LISTED RECORDS start
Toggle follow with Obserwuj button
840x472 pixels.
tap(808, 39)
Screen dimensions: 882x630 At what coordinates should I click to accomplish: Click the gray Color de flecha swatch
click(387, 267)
LISTED RECORDS end
**STATED PROBLEM:** Copy out all of the items above, swapping "button" for "control" and leaving everything else unchanged.

**COMPLETE ANSWER:**
Toggle follow with Obserwuj control
840x472 pixels.
tap(808, 39)
Screen dimensions: 882x630 At what coordinates should I click to accomplish: Click the gray Color de flecha swatch
click(387, 267)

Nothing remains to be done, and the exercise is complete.